작성 과제: 아래 데이터 전체를 한 줄씩 번호를 매긴 목록으로 바꿔 주세요. 빈 줄은 빼야 합니다.

(데이터 파일의 일부)
#####

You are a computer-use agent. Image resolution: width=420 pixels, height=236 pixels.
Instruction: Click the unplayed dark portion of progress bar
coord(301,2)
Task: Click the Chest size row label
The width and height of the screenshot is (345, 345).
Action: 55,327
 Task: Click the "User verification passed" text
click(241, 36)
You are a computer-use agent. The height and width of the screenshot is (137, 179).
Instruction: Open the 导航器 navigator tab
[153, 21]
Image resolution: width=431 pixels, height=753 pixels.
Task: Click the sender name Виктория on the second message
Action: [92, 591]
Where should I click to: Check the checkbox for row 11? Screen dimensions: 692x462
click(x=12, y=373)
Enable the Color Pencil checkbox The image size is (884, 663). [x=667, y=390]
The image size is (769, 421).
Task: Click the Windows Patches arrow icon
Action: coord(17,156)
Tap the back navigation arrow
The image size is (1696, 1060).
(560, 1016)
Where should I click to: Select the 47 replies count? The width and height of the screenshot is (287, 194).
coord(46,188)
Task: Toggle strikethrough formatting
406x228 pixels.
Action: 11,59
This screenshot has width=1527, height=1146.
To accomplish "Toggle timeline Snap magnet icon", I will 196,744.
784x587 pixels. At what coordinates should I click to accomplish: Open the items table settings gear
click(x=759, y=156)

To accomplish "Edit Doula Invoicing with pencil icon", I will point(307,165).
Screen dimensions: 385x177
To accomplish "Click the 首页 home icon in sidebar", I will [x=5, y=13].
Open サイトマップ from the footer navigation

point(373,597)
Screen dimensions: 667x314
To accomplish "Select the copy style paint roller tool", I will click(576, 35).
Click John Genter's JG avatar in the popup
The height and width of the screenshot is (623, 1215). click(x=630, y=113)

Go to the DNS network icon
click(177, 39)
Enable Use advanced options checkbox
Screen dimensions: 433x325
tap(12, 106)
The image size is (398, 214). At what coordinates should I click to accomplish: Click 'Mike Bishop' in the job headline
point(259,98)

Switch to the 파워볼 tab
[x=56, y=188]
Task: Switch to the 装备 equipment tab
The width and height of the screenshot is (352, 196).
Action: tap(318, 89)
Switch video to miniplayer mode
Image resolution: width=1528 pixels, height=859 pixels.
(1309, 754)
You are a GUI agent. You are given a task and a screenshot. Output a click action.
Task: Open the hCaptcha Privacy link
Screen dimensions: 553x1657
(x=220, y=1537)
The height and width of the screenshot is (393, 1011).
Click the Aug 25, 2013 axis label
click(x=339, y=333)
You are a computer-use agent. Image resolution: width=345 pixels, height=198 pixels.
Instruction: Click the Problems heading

#####

전체 답안:
1. You are a computer-use agent. Image resolution: width=420 pixels, height=236 pixels.
2. Instruction: Click the unplayed dark portion of progress bar
3. coord(301,2)
4. Task: Click the Chest size row label
5. The width and height of the screenshot is (345, 345).
6. Action: 55,327
7.  Task: Click the "User verification passed" text
8. click(241, 36)
9. You are a computer-use agent. The height and width of the screenshot is (137, 179).
10. Instruction: Open the 导航器 navigator tab
11. [153, 21]
12. Image resolution: width=431 pixels, height=753 pixels.
13. Task: Click the sender name Виктория on the second message
14. Action: [92, 591]
15. Where should I click to: Check the checkbox for row 11? Screen dimensions: 692x462
16. click(x=12, y=373)
17. Enable the Color Pencil checkbox The image size is (884, 663). [x=667, y=390]
18. The image size is (769, 421).
19. Task: Click the Windows Patches arrow icon
20. Action: coord(17,156)
21. Tap the back navigation arrow
22. The image size is (1696, 1060).
23. (560, 1016)
24. Where should I click to: Select the 47 replies count? The width and height of the screenshot is (287, 194).
25. coord(46,188)
26. Task: Toggle strikethrough formatting
27. 406x228 pixels.
28. Action: 11,59
29. This screenshot has width=1527, height=1146.
30. To accomplish "Toggle timeline Snap magnet icon", I will 196,744.
31. 784x587 pixels. At what coordinates should I click to accomplish: Open the items table settings gear
32. click(x=759, y=156)
33. To accomplish "Edit Doula Invoicing with pencil icon", I will point(307,165).
34. Screen dimensions: 385x177
35. To accomplish "Click the 首页 home icon in sidebar", I will [x=5, y=13].
36. Open サイトマップ from the footer navigation
37. point(373,597)
38. Screen dimensions: 667x314
39. To accomplish "Select the copy style paint roller tool", I will click(576, 35).
40. Click John Genter's JG avatar in the popup
41. The height and width of the screenshot is (623, 1215). click(x=630, y=113)
42. Go to the DNS network icon
43. click(177, 39)
44. Enable Use advanced options checkbox
45. Screen dimensions: 433x325
46. tap(12, 106)
47. The image size is (398, 214). At what coordinates should I click to accomplish: Click 'Mike Bishop' in the job headline
48. point(259,98)
49. Switch to the 파워볼 tab
50. [x=56, y=188]
51. Task: Switch to the 装备 equipment tab
52. The width and height of the screenshot is (352, 196).
53. Action: tap(318, 89)
54. Switch video to miniplayer mode
55. Image resolution: width=1528 pixels, height=859 pixels.
56. (1309, 754)
57. You are a GUI agent. You are given a task and a screenshot. Output a click action.
58. Task: Open the hCaptcha Privacy link
59. Screen dimensions: 553x1657
60. (x=220, y=1537)
61. The height and width of the screenshot is (393, 1011).
62. Click the Aug 25, 2013 axis label
63. click(x=339, y=333)
64. You are a computer-use agent. Image resolution: width=345 pixels, height=198 pixels.
65. Instruction: Click the Problems heading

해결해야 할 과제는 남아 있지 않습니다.